The North ended a year-long hiatus in ballistic testing in March by firing two short-range missiles into the sea, continuing a tradition of testing new U.S. administrations with weapons demonstrations and other provocations aimed at apparently measuring Washington’s response and wresting concessions.
But the North has not made any known test launches since then, as Kim Jong Un has focused national efforts on tackling Covid-19 and rescuing a shattered economy even further damaged by border closures in the event of pandemic.
North Korea’s angry reaction to the exercises further diminishes South Korea’s hopes for improving bilateral ties, which rose after the North agreed to reopen communication channels with the long-blocked South in late July.
But just days after the lines were restored, Kim Yo Jong warned that planned military exercises between South Korea and the United States would undermine prospects for better inter-Korean relations.
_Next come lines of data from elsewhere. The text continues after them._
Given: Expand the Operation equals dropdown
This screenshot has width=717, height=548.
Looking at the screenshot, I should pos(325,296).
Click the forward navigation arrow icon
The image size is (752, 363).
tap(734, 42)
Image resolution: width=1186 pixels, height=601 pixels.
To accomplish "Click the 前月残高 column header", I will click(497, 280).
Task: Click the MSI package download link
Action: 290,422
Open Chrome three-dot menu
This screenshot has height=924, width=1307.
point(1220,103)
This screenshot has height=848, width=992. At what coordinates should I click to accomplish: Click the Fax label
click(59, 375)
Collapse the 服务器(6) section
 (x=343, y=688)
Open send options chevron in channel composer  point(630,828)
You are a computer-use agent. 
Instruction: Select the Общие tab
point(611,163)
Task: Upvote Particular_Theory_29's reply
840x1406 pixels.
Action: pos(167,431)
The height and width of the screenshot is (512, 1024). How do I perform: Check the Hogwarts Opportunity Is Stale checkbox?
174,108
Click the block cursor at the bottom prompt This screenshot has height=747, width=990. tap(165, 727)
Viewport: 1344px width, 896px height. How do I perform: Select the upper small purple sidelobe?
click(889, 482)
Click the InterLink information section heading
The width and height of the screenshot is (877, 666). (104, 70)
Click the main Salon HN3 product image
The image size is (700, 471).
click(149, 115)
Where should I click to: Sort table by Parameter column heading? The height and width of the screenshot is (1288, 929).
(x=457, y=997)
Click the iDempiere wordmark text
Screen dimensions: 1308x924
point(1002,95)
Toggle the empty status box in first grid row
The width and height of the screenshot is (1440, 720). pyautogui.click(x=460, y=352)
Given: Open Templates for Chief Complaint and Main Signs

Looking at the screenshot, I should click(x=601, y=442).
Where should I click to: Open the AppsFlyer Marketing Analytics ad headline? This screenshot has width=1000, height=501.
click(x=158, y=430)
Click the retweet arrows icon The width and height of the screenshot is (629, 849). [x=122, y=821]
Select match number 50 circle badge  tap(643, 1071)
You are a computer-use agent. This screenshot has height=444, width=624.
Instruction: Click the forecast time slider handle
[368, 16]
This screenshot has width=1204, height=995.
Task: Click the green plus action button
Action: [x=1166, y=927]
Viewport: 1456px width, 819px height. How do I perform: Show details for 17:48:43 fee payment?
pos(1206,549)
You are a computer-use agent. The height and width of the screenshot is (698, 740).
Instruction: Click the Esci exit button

Some analysts say the North’s decision to restore lines of communication was primarily aimed at pushing Seoul into convincing Washington to make concessions while nuclear diplomacy remains at an impasse.
Kim Jong Un, in recent political speeches, pledged to strengthen his nuclear deterrence while urging his people to remain resilient in a struggle for economic independence in the face of pressure from the United States. His government has so far rejected the opening of the Biden administration talks, demanding that Washington first abandon its “hostile” policies.
The United States is keeping approximately 28,000 troops in South Korea to help deter possible aggression from North Korea, a legacy of the 1950-1953 Korean War. The allies have yet to officially announce details of this month’s exercises.
Boo Seung-Chan, spokesman for the South Korean Defense Ministry, said in a briefing that the allies were discussing the “timing, scale and methods” of the summer exercises. He did not comment directly on Kim Yo Jong’s statement.
The North has long bristled at joint military exercises between South Korea and the United States, which the allies call defensive in nature, and often responds to them with its own weapons tests.
In recent years, however, South Korea and the United States have canceled or reduced some of their training to support the now dormant diplomacy over the end of the North Korean nuclear crisis or because of the Covid pandemic. -19.
North Korea has suspended nuclear and long-range missile testing since 2018, when leader Kim Jong Un began diplomacy with South Korea and then-President Donald Trump while trying to take advantage of its nuclear weapons for an essential reduction of sanctions.
But after talks failed in 2019, the North stepped up testing of new, close-range solid-fuel weapons, underscoring efforts to improve its capabilities to launch nuclear strikes and crush missile defense systems. in South Korea and Japan.
Inter-Korean relations blossomed during the 2018 diplomacy, in which Kim Jong Un and South Korean President Moon Jae-in met three times and vowed to resume inter-Korean economic cooperation when possible. , expressing their optimism about the end of the sanctions and authorizing such projects.
But the North then severed ties with South Korea after the second Kim-Trump summit failed in 2019, when the Americans rejected North Koreans’ demands for major sanctions relief in exchange for a partial transfer of their nuclear capacities.